I recently tweeted that Australia needs to get school funding right - and then get it off the front pages. It’s the right sentiment but of course it is a little more complex than that.
Whether you care about students or about consistent policy, federal Labor’s announcement on Wednesday of an extra $14.1bn for government schools should be welcomed, albeit with some details still to be resolved. The biggest open issue is how to ensure that the money will improve outcomes.
So let’s put it in context.
Reading the papers, it’s easy to get despondent. The school funding wars seem never-ending. But in fact, school funding is in a better place than it was two years ago and a much better place than 10 years ago.

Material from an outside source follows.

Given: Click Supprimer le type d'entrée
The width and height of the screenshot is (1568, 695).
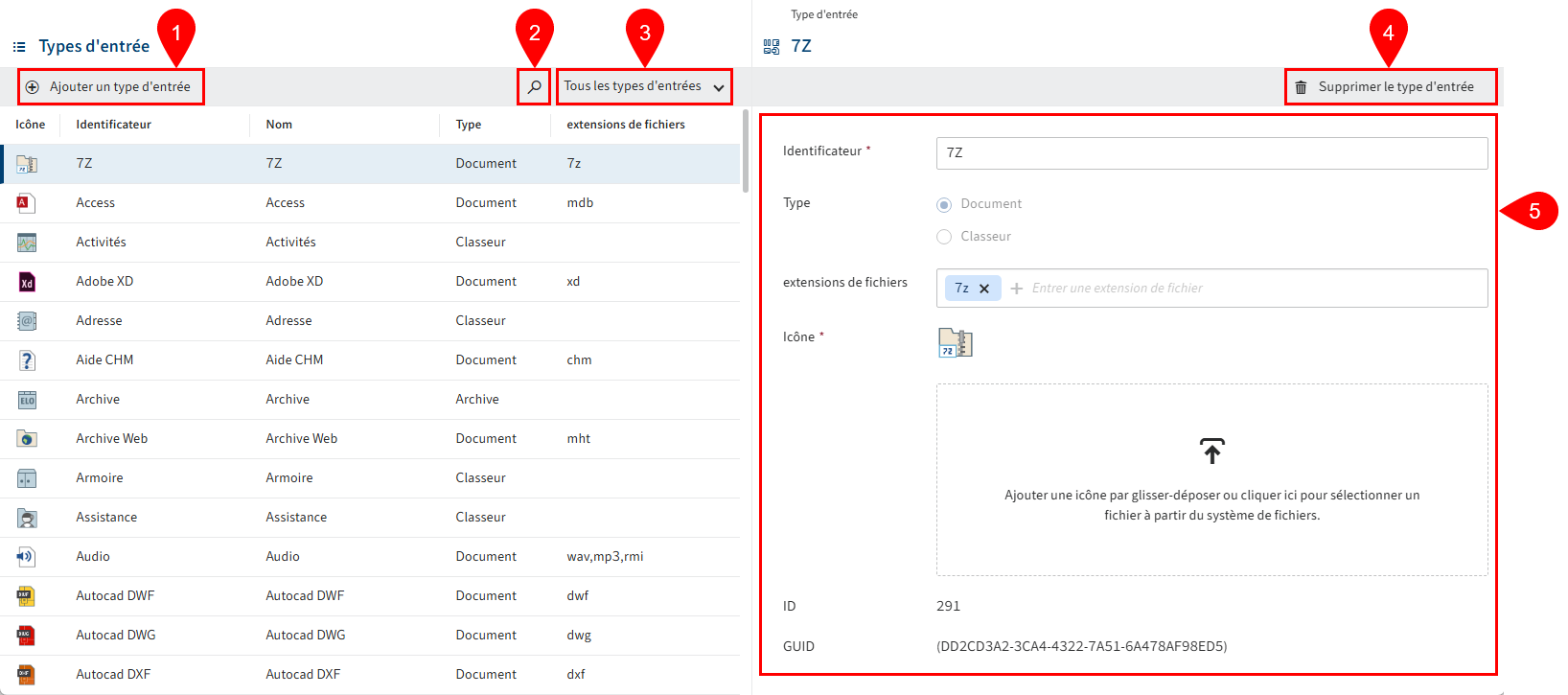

The original Gonski report in 2011 laid the groundwork for a consistent needs-based funding model. Labor implemented much of it but also built in some deep flaws.
The Coalition improved on Labor’s model in 2017, most notably by reversing the idea that no school could ever lose a dollar.
Former Federal Education Minister, Simon Birmingham, also made federal funding consistent across states, via the Commonwealth’s “80:20” model.
Under this model, the Commonwealth should provide funding to non-government schools to 80% of their funding targets, with the rest met by state governments. And for government schools, the Commonwealth should contribute 20% and the states 80%.
Consistency in federal policy is a good thing. But in practice, unless the states come to the party, the new 80:20 rule will mean most government schools are likely to be short-changed.
The recent Chaney review showed how pre-tax income could be used to gauge how much parents can afford to pay if they send their children to non-government schools. The new Federal Education Minister, Dan Tehan, rightly adopted Chaney’s recommendations, but then undercut himself with a $1.2bn slush fund based on ill-defined notions of choice and affordability.
Two steps forward, one step back. Over and over. But it’s better than never moving.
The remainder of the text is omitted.